Understanding ‘moral emotions’ with greater granularity may assist in potential risk and protective factor identification and, the tactical understanding of violent extremists.

Mr David Whittingham1
1Evexia, Brisbane, Australia

Understanding emotions and ‘moral emotions’ with greater granularity may assist in potential risk and protective factor identification and, the tactical understanding of violent extremists.

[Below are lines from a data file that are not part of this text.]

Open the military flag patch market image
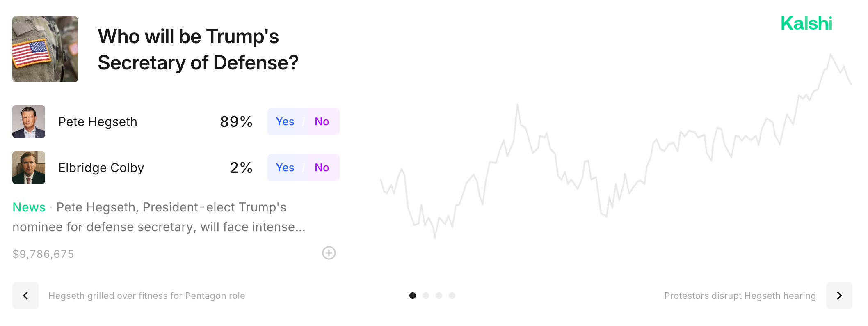This screenshot has height=326, width=868. coord(45,49)
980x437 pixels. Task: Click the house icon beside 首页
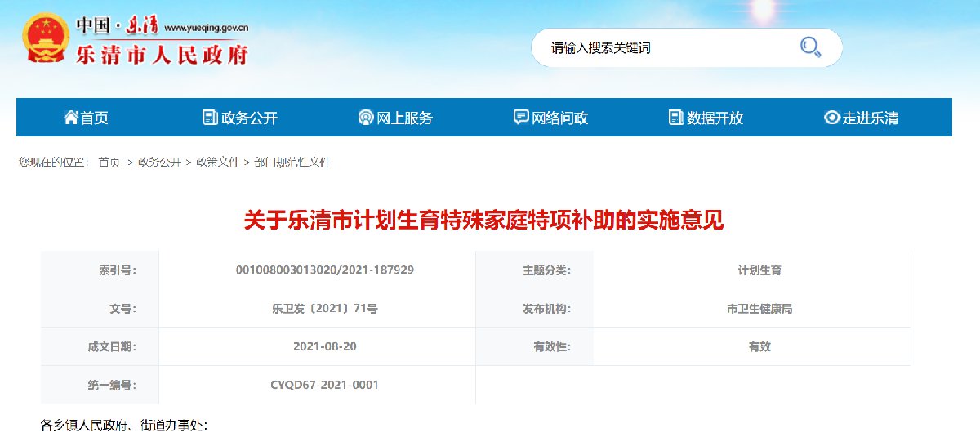coord(71,118)
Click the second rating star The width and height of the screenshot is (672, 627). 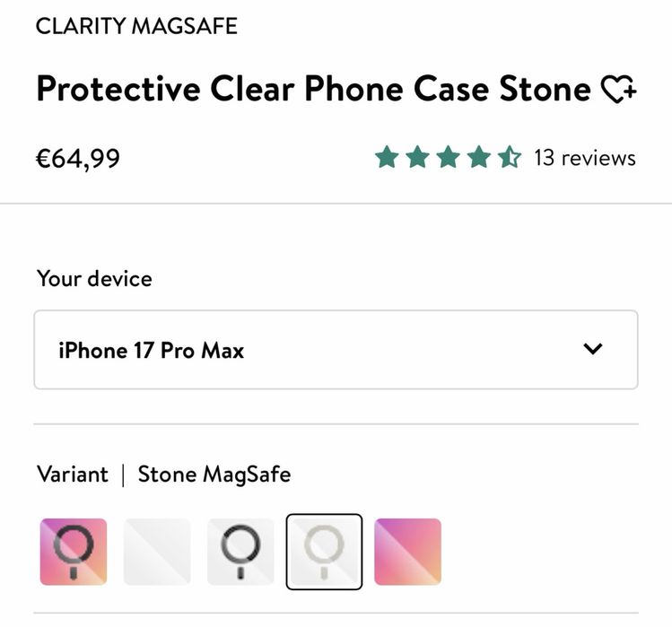417,159
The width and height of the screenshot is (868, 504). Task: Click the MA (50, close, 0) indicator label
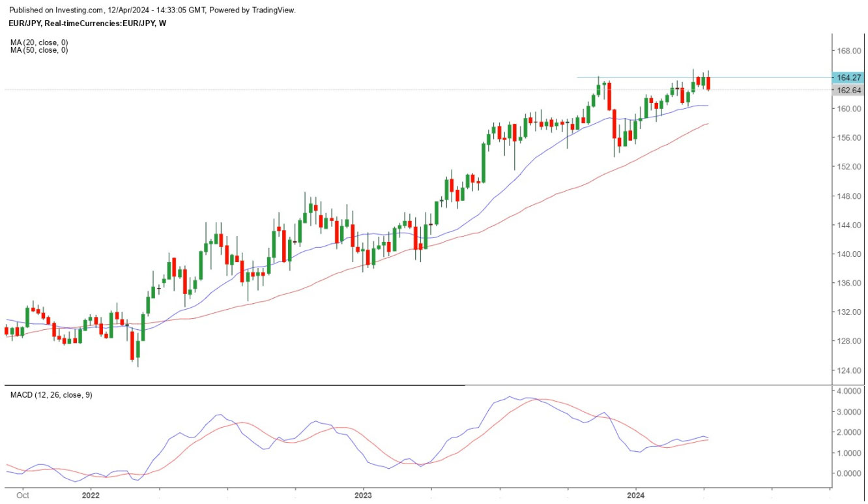point(39,50)
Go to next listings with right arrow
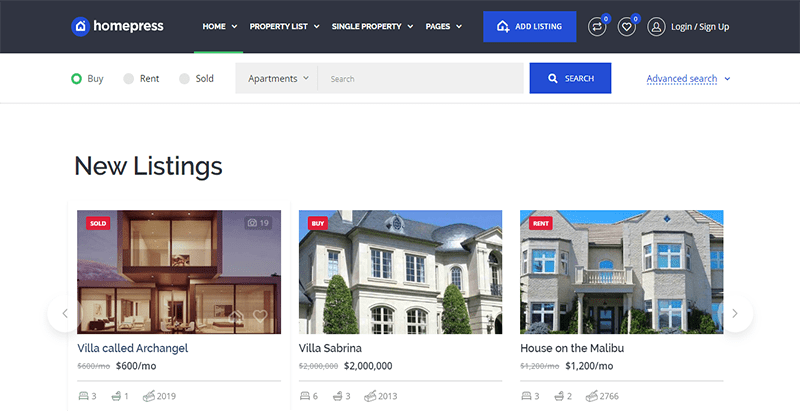800x411 pixels. 735,313
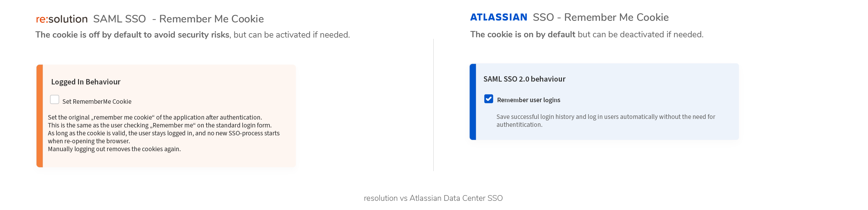
Task: Click the SAML SSO 2.0 behaviour heading
Action: [525, 79]
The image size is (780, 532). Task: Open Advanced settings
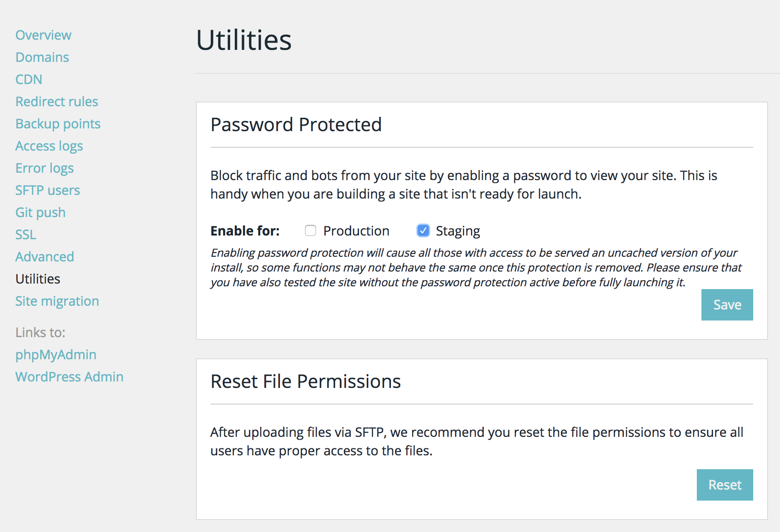click(44, 257)
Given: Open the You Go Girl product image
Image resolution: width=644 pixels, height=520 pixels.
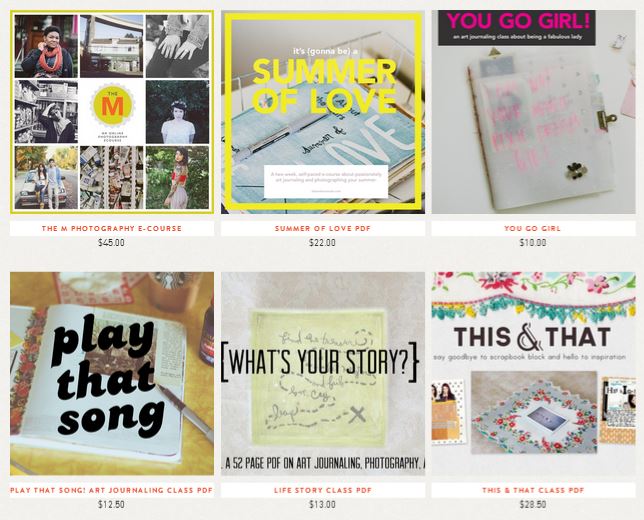Looking at the screenshot, I should click(x=534, y=112).
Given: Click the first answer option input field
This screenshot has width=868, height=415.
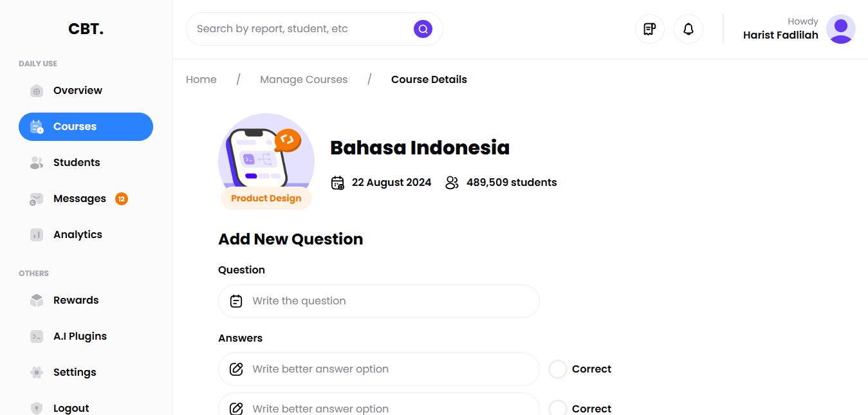Looking at the screenshot, I should click(386, 369).
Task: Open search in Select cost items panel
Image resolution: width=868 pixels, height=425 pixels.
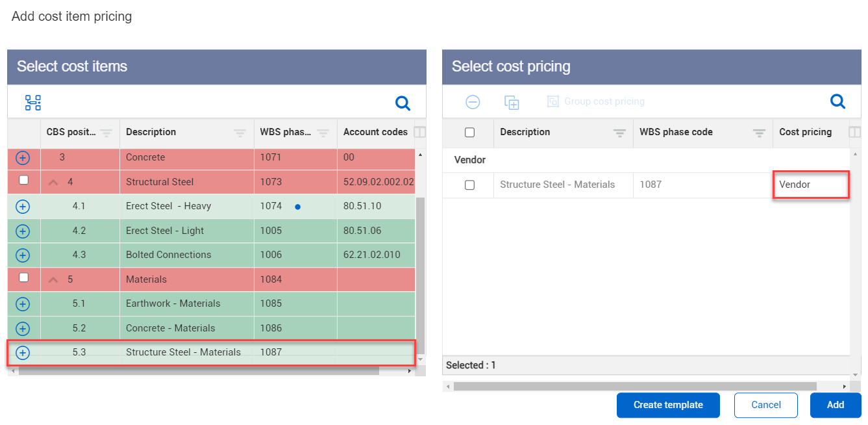Action: point(403,103)
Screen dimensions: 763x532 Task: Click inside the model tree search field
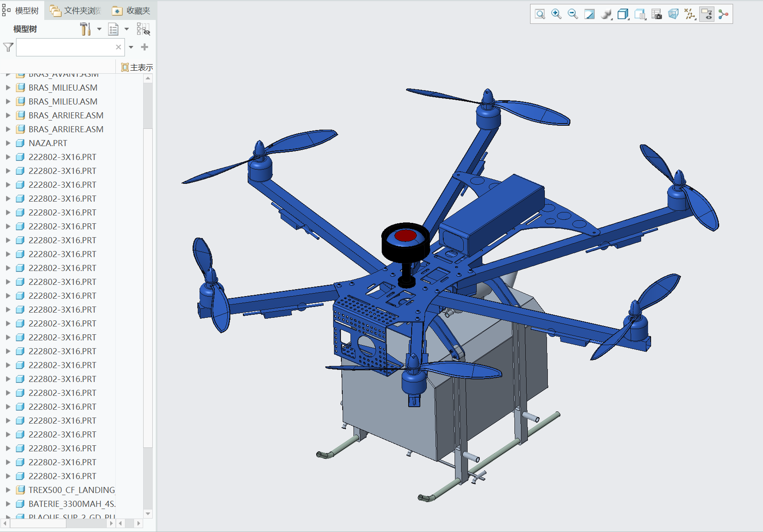pos(65,47)
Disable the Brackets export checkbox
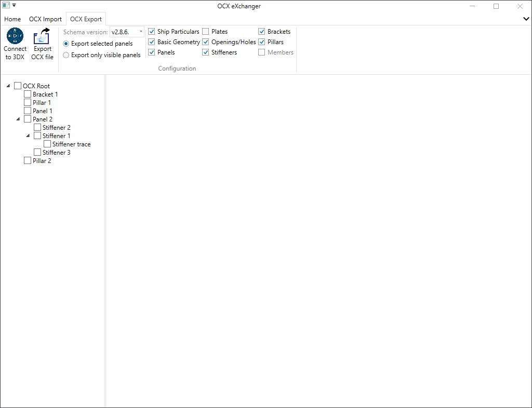This screenshot has width=532, height=408. coord(262,32)
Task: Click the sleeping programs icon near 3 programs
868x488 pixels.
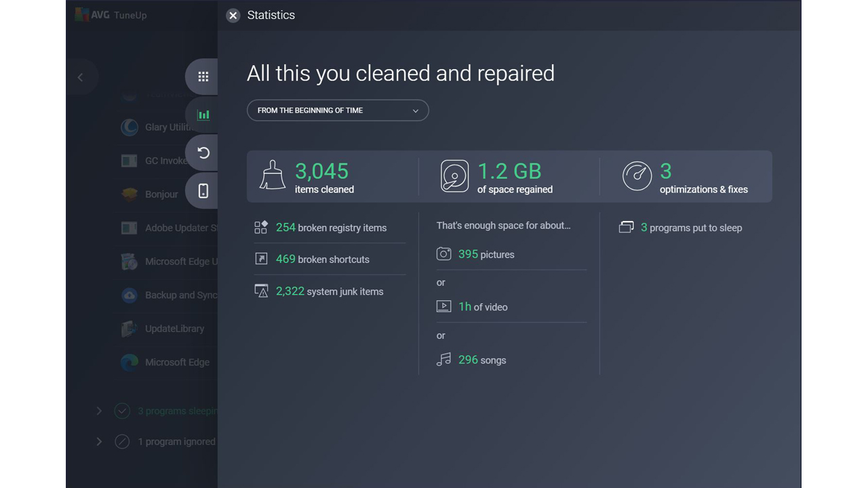Action: (625, 227)
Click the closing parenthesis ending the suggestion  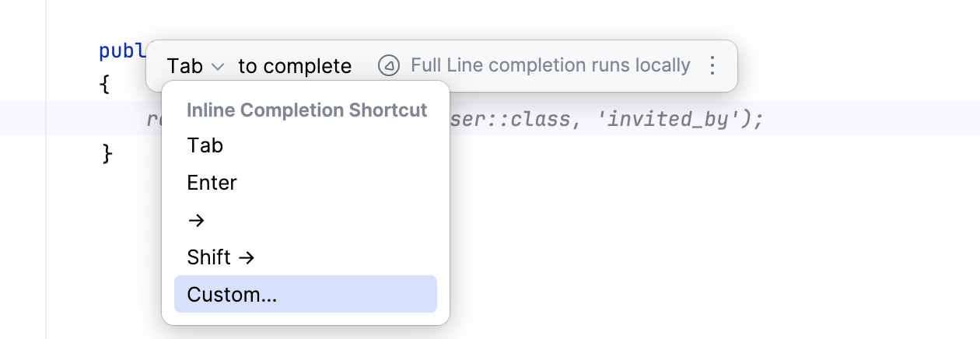[x=747, y=120]
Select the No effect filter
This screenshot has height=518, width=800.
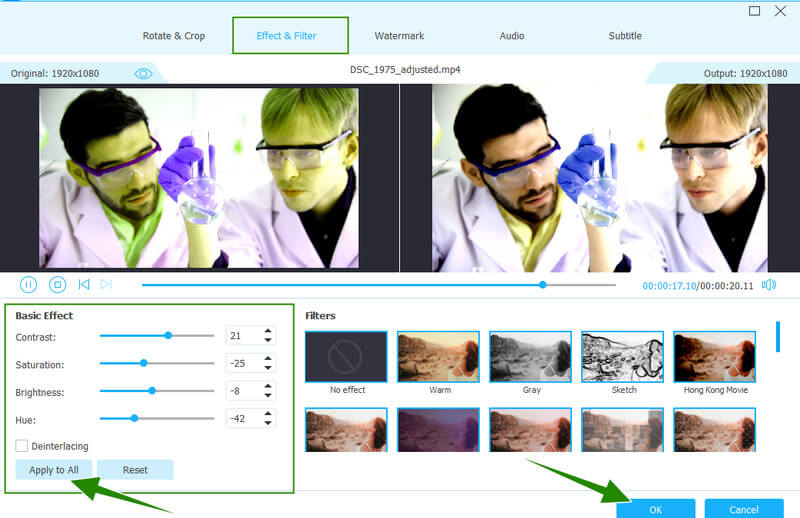point(346,357)
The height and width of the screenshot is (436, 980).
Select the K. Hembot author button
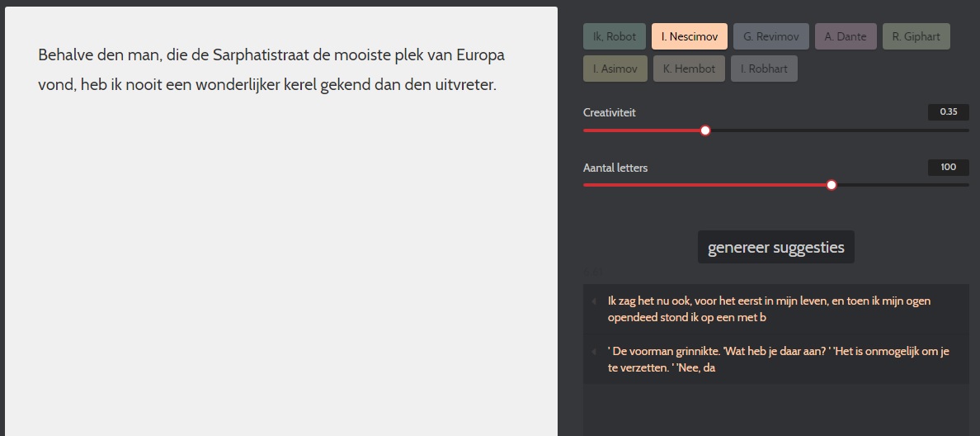point(689,69)
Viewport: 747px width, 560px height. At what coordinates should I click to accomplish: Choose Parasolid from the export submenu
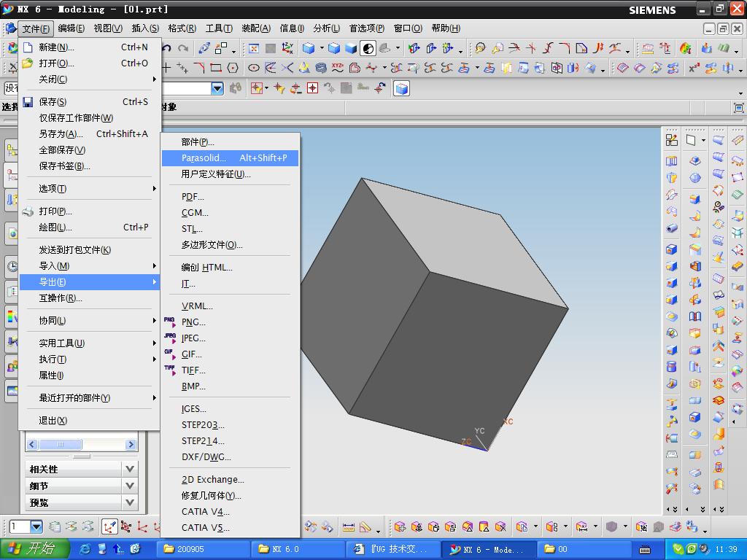coord(204,158)
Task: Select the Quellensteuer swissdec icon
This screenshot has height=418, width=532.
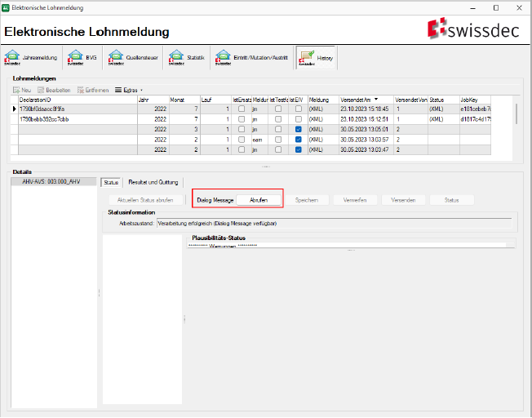Action: coord(114,58)
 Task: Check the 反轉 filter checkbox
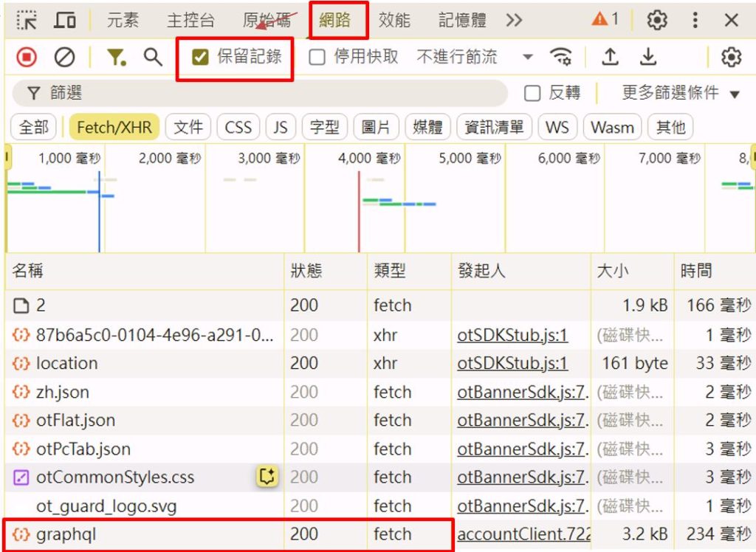pos(532,93)
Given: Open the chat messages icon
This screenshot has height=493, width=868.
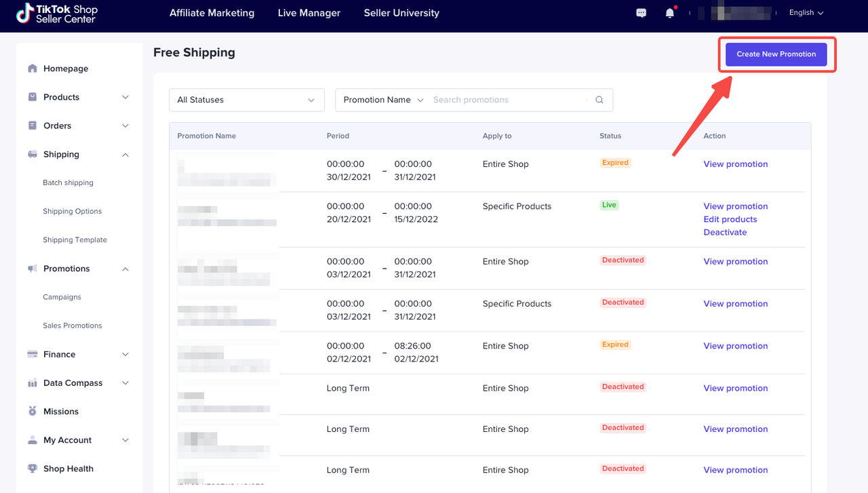Looking at the screenshot, I should click(641, 13).
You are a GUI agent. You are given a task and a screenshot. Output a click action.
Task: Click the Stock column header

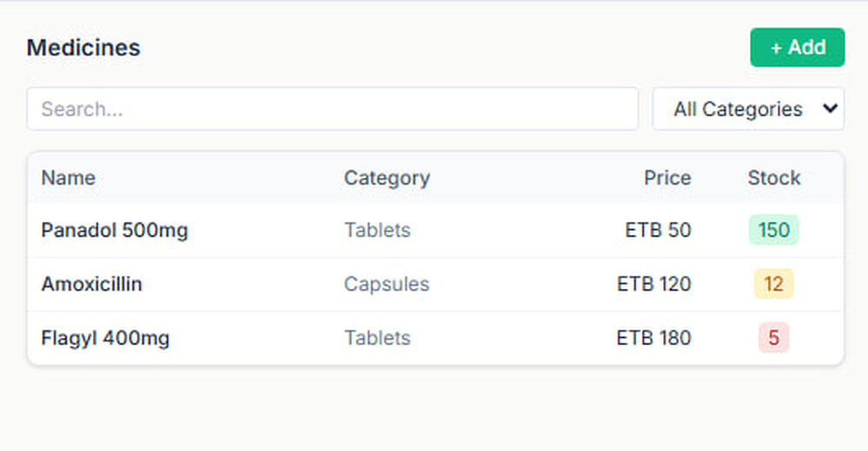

The combination of anger, contempt and disgust emotions (ANCODI) has been found to a potential precursor to violent events in verbal and non-verbal expressions of emotion (Matsumoto, Frank and Hwang, 2015). A phased emotional process has been offered explaining the movement from outrage based on anger, to moral superiority based on contempt and, then elimination based on disgust (Matsumoto et, al 2012). Further, such emotions have also been considered in both the ‘mindset’ of extremist violence and the process of ideological development, as well as a critical aspect of assessing the risk and protective factors for extremist violence (Borum, 2003 and 2015).

Guilt or shame proneness has been found to act as a protective or risk factor for psychological problems (i.e. substance abuse) and criminal recidivism respectively (Stuewig, Tangney, Heigel, Harty, McCloskey 2010).  Certain types of situations have been known to elicit guilt and shame and shame is known as a more painful, disruptive, maladaptive emotion, associated with externalising blame, anger, hostility and notably experimentally, with aggressive behaviour for those high in narcissism (Tangney, Stuewig & Mashek, 2007; Thomas, Bushman, Stegge & Olthof, 2008).  Guilt prone people however have been found to be disinclined to aggression, not externalise blame and, in prospective research, guilt was found to protective of delinquent behaviour (Stuewig & McCloskey, 2005).

In summary, greater awareness of ‘moral emotions’ across anger, contempt, disgust, shame and guilt and their function in the ‘mindset’ of violent extremism, risk assessment and formulation, may offer tactical and early intervention opportunities (i.e. reducing shame/increasing guilt) attuned to an ‘actors’ emotional profile and it’s granularity (Borum, 2003, 2015 and Feldman Barret, 2017).


David Whittingham is a Director and co-founder of Evexia, a workplace psychology company.

David has worked as a Forensic Psychologist in Australia in the public and private sector, specialising in people risk, threat assessment and safety systems. He has also worked as a Chartered Forensic Psychologist in the United Kingdom in community and secure settings providing tertiary consultation liasion risk assessment and intervention services.

David is an experienced national and international presenter on organisational health and leadership, bullying and harassment, complex workplace conduct and reasonable management actions and, employment and forensic vulnerabilities with autism spectrum profiles. He has presented at several conferences on these topics including  the Australian Association of Psychiatry, Psychology and Law Congresses, Australia’s No 2 Bullying Conference, the Asia Pacific Autism Conference and, the International Conference on Care for Offenders.

David has developed and delivered training programs specific to complex stakeholder engagement for high risk roles in the resources sector, risk and wellbeing leadership in the health sector, reasonable management action processes in the legal and insurance sector and, tactical communication and negotiations in the policing and security sector.